A bill introduced in Congress could help spur sales of life insurance in the secondary market by allowing policyholders to use the proceeds from the sale of a life insurance policy to fund an account to be used for paying long-term care expenses on a tax-favored basis. 

HR Bill 7203, introduced by U.S. Rep. Kenny Marchant of Texas, a Republican, and U.S. Rep. Brian Higgins of New York, a Democrat, has been referred to the House Ways and Means Committee. The bill would allow policyholders to reduce “the amount of gain from the sale or assignment of a life insurance contract … by the amount of contributions to a long-term care account” as long as the contribution was made “during the 30-day period beginning on the date of such sale or assignment.”
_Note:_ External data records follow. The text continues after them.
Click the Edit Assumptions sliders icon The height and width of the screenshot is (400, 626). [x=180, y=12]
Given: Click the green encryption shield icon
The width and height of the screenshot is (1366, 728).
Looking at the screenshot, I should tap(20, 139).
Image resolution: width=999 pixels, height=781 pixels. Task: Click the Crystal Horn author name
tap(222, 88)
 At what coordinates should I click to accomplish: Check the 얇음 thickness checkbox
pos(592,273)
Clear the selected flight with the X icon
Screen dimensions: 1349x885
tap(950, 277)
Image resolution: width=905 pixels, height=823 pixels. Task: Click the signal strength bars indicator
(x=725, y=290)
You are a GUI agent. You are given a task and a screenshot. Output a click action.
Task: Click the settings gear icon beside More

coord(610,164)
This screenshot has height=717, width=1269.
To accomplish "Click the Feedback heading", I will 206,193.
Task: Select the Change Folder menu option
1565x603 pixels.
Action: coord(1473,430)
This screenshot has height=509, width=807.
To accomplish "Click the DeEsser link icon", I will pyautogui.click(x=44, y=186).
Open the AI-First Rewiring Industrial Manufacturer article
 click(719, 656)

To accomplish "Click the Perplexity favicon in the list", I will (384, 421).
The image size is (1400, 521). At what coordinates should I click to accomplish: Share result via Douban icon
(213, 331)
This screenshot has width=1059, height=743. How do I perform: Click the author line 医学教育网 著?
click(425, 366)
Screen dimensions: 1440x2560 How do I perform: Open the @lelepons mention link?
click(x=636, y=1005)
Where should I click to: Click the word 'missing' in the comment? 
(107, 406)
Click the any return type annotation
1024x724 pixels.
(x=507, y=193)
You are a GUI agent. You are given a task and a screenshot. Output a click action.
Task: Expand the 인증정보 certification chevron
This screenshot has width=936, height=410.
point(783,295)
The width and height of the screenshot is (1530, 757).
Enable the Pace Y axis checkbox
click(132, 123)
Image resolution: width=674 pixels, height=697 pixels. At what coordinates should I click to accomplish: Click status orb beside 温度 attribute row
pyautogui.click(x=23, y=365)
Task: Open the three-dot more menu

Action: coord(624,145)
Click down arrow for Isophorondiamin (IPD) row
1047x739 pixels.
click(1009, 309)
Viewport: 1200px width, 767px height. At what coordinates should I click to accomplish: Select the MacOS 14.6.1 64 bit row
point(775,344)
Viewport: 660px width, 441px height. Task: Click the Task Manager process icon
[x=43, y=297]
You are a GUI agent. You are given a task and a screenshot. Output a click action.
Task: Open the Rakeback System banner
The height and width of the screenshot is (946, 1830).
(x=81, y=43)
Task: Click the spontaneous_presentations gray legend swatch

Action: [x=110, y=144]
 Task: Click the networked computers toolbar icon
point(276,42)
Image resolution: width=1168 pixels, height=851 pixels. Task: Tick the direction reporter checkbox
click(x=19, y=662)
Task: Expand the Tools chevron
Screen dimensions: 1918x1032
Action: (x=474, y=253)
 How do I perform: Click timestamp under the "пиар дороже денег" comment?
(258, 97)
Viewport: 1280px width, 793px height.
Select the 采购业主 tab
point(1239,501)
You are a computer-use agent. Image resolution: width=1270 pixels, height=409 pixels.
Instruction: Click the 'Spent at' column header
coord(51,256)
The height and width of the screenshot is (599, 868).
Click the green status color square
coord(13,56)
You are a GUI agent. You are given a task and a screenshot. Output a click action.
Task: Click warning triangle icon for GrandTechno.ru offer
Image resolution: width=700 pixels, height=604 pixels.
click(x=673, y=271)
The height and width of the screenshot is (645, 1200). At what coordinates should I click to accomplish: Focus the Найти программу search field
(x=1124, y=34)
Currently, in a life insurance policy sale, the policy owner is taxed on the amount above the cost basis – typically the premium paid. This new law would allow a policy sale to occur tax-free, and then allow the policyholder to place the proceeds into a newly created long-term care account that would be “exempt from taxation” as long as the account was used for paying for long-term care.

Tax-free distributions could be made from the accounts to pay for “qualified long-term care services” as well as “premiums for a qualified long-term care insurance contract,” for both the beneficiary and the beneficiary’s spouse, and after the death of the account beneficiary, the account would revert to the spouse.   

The accounts created would be held in trust by a bank, an insurance company, or “another person who demonstrates to the satisfaction of the secretary that the manner in which such person will administer the trust will be consistent with the requirements of this section.”

Any amount distributed from the account that was not used exclusively for long-term care would be includable in the gross income of the beneficiary and subject to a 20% surcharge, except in cases where the beneficiary dies or becomes terminally or chronically ill under current law. 

The proposed law greatly expands the tax advantages of selling an unneeded life insurance policy in the secondary market, and if passed, would provide the policyholder with another reason to explore the life settlement market.

We will report back on the progress of the bill as it moves through the legislative process.